Apart from pruning and pest control (discussed later), the maintenance of roses is not a heavy task. The following content also has some reference value for raised garden beds.
Ensure that any roses loose due to the damage of winter weather are well compressed. Step on the soil around the stem. Make sure to replace or repair any damaged wooden piles, posts, lattices, etc. Special attention should be paid to the renewal of worn burlap to protect the bark. This can usually be done when the ground is too wet or too cold to work.

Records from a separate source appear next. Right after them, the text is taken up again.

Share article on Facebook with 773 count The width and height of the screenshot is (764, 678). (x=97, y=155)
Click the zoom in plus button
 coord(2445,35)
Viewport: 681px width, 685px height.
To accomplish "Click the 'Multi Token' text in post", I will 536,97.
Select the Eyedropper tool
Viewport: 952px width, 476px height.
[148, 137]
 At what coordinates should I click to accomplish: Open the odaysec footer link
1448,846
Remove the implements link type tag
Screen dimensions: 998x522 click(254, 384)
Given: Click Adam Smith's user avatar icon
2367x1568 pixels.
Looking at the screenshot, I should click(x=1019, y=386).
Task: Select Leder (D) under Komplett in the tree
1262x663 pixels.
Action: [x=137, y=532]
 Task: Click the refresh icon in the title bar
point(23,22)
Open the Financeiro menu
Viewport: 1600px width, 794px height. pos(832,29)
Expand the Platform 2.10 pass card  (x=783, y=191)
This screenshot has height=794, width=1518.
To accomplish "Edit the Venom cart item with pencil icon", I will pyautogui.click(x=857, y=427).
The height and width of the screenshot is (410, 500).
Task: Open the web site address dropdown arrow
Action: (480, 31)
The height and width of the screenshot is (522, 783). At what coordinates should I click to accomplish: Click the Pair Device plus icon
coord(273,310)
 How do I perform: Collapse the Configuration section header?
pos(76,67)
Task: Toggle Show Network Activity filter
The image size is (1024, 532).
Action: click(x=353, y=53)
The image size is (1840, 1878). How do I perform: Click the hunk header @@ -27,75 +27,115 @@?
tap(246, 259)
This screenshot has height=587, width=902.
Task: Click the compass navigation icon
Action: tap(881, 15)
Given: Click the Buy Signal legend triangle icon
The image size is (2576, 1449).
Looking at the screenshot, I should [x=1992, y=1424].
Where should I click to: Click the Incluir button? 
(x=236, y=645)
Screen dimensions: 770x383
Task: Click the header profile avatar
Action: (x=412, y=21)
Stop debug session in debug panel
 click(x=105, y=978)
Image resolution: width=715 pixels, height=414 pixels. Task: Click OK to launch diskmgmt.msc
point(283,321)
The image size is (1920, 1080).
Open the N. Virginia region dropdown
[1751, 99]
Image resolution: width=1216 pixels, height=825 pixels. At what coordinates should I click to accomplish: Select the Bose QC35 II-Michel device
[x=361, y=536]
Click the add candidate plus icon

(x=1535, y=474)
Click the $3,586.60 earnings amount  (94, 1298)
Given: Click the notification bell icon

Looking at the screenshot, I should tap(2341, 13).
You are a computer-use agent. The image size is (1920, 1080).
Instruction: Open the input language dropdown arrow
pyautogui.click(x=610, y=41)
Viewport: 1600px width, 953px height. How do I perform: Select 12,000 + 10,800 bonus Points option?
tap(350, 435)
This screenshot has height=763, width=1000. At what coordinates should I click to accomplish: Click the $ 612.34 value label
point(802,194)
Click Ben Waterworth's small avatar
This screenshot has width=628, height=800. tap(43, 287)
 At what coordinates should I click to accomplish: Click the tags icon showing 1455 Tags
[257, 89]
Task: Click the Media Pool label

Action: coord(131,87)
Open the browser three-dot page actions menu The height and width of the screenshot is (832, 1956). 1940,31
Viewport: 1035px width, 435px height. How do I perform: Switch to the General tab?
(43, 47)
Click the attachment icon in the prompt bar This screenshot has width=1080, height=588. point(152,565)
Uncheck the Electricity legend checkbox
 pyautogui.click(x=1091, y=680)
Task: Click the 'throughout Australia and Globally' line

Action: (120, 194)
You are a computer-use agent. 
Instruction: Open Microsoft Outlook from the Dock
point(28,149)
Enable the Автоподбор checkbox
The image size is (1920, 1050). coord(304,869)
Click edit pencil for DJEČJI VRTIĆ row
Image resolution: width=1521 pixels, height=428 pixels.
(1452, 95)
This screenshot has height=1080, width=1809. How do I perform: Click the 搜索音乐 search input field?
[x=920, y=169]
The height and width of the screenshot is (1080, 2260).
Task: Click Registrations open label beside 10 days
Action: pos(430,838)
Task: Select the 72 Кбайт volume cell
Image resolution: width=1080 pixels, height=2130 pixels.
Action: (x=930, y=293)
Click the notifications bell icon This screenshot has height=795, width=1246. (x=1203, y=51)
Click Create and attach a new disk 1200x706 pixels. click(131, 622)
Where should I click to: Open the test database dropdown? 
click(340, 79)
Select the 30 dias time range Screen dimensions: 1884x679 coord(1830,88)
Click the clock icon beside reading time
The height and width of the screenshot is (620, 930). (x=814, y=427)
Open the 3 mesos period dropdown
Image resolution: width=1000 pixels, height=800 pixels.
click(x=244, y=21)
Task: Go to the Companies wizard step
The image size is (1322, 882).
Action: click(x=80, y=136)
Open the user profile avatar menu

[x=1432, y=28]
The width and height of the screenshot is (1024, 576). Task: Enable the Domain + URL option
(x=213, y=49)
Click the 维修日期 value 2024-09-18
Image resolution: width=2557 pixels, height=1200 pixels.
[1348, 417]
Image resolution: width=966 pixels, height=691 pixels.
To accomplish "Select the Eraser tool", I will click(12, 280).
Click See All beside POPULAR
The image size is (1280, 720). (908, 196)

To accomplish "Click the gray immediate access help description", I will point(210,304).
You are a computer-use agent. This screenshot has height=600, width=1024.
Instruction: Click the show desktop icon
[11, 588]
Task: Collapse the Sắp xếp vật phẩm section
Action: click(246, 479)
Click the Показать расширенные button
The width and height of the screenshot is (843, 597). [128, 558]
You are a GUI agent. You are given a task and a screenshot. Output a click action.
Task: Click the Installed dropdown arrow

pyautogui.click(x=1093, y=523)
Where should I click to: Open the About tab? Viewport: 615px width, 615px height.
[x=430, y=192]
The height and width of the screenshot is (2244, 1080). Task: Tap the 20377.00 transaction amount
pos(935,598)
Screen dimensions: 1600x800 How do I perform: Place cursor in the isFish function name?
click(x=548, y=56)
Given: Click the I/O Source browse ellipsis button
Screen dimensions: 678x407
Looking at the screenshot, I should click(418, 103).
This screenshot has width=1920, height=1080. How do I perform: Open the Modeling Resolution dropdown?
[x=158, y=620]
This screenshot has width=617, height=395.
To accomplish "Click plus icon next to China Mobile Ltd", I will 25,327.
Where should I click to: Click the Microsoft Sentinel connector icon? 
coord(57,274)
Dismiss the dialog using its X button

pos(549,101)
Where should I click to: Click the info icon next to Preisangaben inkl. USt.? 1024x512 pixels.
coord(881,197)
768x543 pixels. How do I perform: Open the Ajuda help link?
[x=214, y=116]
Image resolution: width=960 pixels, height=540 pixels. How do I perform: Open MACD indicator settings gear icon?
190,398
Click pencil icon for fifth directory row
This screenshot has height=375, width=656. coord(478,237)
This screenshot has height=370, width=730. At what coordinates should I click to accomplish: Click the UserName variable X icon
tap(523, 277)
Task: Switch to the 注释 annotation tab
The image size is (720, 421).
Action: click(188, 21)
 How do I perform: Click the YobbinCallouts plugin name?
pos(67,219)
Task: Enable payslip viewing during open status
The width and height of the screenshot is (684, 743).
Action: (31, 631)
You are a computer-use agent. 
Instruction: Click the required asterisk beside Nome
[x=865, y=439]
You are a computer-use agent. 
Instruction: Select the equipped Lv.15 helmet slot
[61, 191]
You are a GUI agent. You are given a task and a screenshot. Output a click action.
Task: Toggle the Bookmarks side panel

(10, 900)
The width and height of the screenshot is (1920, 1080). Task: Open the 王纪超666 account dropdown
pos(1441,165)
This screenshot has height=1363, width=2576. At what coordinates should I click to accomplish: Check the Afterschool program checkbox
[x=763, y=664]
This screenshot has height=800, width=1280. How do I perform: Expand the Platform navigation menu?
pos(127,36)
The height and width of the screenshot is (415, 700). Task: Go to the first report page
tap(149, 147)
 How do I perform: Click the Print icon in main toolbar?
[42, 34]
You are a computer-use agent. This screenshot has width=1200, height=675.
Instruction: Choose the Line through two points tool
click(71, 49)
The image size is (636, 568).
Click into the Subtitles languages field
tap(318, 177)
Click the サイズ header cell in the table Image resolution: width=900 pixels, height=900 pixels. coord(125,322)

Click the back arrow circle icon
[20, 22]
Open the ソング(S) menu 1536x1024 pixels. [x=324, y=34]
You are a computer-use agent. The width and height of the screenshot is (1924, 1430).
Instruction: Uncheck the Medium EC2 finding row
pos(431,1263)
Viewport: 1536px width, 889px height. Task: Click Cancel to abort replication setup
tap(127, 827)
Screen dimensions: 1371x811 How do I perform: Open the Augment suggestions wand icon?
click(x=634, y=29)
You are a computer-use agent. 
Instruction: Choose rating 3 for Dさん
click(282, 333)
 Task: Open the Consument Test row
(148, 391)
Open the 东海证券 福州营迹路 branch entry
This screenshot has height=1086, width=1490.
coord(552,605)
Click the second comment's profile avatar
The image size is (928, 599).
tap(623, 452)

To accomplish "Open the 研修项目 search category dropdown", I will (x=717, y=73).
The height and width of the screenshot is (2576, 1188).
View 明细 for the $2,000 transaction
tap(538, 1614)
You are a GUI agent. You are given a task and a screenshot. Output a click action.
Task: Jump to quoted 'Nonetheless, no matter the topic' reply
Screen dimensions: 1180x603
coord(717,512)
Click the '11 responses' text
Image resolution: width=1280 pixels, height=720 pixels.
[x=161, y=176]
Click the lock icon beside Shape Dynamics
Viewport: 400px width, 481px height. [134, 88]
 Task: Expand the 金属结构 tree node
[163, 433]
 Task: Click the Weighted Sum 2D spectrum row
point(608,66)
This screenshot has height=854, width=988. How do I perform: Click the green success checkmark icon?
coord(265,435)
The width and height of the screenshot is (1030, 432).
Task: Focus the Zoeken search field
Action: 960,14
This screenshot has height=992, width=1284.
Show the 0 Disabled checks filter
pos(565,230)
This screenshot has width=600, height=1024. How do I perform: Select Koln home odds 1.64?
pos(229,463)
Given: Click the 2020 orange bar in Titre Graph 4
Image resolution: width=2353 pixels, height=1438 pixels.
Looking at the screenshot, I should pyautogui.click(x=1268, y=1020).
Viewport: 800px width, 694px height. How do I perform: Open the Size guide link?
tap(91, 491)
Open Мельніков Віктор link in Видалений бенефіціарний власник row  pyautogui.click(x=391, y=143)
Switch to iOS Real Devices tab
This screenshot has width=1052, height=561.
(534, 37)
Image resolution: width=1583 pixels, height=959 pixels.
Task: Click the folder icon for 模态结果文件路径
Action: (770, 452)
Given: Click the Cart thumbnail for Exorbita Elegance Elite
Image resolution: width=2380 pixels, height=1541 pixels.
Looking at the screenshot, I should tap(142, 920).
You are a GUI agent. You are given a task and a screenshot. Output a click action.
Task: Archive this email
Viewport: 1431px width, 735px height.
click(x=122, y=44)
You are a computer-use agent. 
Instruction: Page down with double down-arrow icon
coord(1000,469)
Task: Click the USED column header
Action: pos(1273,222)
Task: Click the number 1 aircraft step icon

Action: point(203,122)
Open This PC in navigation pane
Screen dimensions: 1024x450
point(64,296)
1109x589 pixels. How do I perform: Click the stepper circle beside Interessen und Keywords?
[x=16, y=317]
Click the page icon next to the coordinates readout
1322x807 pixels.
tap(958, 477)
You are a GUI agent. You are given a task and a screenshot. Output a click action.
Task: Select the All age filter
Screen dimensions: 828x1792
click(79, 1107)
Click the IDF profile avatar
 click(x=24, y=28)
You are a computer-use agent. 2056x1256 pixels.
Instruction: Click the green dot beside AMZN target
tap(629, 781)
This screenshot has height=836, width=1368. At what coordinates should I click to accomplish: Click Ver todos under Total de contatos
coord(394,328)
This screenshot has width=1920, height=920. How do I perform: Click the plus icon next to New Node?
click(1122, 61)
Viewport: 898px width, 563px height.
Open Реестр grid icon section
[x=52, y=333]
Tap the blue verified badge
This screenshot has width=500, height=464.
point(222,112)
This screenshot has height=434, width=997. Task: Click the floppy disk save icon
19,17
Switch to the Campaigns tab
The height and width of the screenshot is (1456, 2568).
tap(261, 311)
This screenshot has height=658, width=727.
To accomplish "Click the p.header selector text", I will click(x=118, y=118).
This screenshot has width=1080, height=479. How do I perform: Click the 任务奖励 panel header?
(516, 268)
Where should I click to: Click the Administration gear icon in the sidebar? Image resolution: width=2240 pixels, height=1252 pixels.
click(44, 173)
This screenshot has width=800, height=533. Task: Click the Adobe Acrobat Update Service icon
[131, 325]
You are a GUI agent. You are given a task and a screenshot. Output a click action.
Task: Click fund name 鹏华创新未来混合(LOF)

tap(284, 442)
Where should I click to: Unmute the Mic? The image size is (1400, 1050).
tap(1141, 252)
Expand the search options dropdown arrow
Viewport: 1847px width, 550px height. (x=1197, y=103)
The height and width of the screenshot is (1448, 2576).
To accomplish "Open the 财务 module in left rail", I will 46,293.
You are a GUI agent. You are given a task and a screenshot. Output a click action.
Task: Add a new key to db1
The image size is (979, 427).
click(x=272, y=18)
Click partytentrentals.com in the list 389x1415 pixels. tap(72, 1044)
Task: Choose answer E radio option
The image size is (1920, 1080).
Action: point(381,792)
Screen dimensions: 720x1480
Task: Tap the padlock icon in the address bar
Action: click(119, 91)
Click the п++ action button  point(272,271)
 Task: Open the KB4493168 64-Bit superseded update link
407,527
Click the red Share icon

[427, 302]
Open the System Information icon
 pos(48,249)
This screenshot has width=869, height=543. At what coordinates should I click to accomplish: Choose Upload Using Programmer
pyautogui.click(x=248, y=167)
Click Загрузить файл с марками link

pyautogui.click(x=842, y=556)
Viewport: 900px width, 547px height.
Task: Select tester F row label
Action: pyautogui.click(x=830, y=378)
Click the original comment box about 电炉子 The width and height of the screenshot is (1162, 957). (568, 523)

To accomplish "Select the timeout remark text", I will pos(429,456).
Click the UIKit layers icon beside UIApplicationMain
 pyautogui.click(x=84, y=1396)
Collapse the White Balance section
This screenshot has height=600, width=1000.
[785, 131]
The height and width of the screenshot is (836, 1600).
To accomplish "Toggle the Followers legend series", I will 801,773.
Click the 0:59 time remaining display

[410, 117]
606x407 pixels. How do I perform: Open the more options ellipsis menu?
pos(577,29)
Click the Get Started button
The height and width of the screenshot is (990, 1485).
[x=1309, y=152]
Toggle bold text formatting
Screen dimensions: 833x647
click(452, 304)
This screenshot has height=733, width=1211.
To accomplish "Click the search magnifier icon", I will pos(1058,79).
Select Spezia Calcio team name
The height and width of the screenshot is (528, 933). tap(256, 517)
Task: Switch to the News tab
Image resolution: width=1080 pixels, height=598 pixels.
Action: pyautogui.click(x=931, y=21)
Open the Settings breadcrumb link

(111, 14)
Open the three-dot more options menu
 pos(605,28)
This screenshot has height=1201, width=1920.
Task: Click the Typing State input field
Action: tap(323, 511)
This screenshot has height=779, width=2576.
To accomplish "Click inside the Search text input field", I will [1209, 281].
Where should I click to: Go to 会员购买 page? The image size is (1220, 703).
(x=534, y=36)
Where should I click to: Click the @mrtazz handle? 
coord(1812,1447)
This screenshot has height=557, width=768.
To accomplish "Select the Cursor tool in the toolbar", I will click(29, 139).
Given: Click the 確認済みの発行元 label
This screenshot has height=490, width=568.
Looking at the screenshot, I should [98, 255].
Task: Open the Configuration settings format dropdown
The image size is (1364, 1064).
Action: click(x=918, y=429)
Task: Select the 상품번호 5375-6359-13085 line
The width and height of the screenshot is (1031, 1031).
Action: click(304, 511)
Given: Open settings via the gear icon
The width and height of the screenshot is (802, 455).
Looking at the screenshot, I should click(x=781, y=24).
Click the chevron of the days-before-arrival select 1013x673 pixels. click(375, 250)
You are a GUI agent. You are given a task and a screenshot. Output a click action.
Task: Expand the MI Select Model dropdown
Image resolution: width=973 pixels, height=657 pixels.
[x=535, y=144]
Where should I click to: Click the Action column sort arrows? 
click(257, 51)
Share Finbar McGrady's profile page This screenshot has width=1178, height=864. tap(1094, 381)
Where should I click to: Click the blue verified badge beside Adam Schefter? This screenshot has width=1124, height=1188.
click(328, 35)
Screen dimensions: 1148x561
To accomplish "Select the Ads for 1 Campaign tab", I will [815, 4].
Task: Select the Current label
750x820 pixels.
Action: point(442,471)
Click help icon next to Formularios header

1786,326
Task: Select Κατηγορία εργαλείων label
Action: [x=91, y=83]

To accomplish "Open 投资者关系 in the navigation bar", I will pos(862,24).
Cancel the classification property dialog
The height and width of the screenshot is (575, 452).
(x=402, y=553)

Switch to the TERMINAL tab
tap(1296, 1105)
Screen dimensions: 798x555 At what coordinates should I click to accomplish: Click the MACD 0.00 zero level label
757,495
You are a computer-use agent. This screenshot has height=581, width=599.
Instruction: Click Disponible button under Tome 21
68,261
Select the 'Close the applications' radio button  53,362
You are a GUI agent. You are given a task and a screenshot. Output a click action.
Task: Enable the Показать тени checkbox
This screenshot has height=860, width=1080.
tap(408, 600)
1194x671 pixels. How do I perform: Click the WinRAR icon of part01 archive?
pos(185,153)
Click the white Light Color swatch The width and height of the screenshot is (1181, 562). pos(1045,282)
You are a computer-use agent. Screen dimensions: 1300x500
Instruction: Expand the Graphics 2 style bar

Covering helps keep the soil moist, keep the temperature stable, and cool the roots of roses. In addition, since the substances used for mulching provide humus, they help regulate the soil and provide plant foods that are slowly released. The mulch can also inhibit weeds. It is also claimed that because it can prevent rain from splashing on the lower leaves of the rose bush from the ground, it reduces the spread of black spots. The rose bed should be covered in May when the soil starts to warm. The covering is a layer of organic material more than 2 inches thick. One of the best is rotten garden compost. Other suitable substances are damp peat moss, buckwheat husks and rotting farm yard manure. Leave a small ring around the bottom of each rose to avoid the risk of damage caused by heating when the cover decomposes.
Because weeds steal water and provide plant food for roses, it is important to control them. The main way to do this is the physical method, that is, regular hoes; Covering and chemical methods. The two main types of chemical herbicides are:
Connection: This type of herbicide is applied to the leaves of weeds in spring and summer. When chemicals are absorbed, weeds will soon die.
Before germination: This will interfere with the growth of seedlings and leaves, and they will not come out of the soil. It is used in early spring.
Usually in spring, three buds appear from one bud center. Once they are large enough, the outer growth should be pinched off, and the central growth (usually the largest) should be allowed to develop.
Suckers are buds that originate from the lower or underground parts of rose trees. They grow from rootstock, not scion or bud varieties. If they are allowed to stay, they will absorb nutrients from the main stem. The most satisfactory way to identify a suction cup is to note where it comes from. If the bud appears below the joint or at the root, it is a suction cup. If it appears from the ground, it should be torn off at its origin, not cut off and scraped off the soil. By tearing it apart, the entire embryonic system is destroyed, and the possibility of its reappearance is very small.
Some hybrid tea roses do not grow one terminal bud, but develop three on the stem, while others grow flowers in clusters. Degerming involves removing all lateral flowering buds, leaving a terminal flowering bud when they are just large enough. Whether this is done depends largely on personal taste. If a good and large number of colors are needed, nothing should be done, but if a large and perfect individual flower is needed, for example, for display, it should be done.
If there is a good repeat flowering, once the flower fades, it must be removed. The stem should be cut off from the first outward growing leaf, with five leaflets, to avoid removing too many leaves, which is important because they are part of the plant's equipment for producing food from light (photosynthesis).
When watering, flowers and leaves should not be wetted, because the former will become defective, and the water on the latter will promote fungal disease. The use of perforated hoses that are inverted and interlaced between plants avoids these possibilities.
Autumn and winter
To prevent bush roses from being blown by the wind, cut the tall stems in half in November.
Roses should be mixed with 8 ounces Bordeaux mixture and 2+gallons of water in December, when weather conditions permit, to minimize the impact of fungal disease.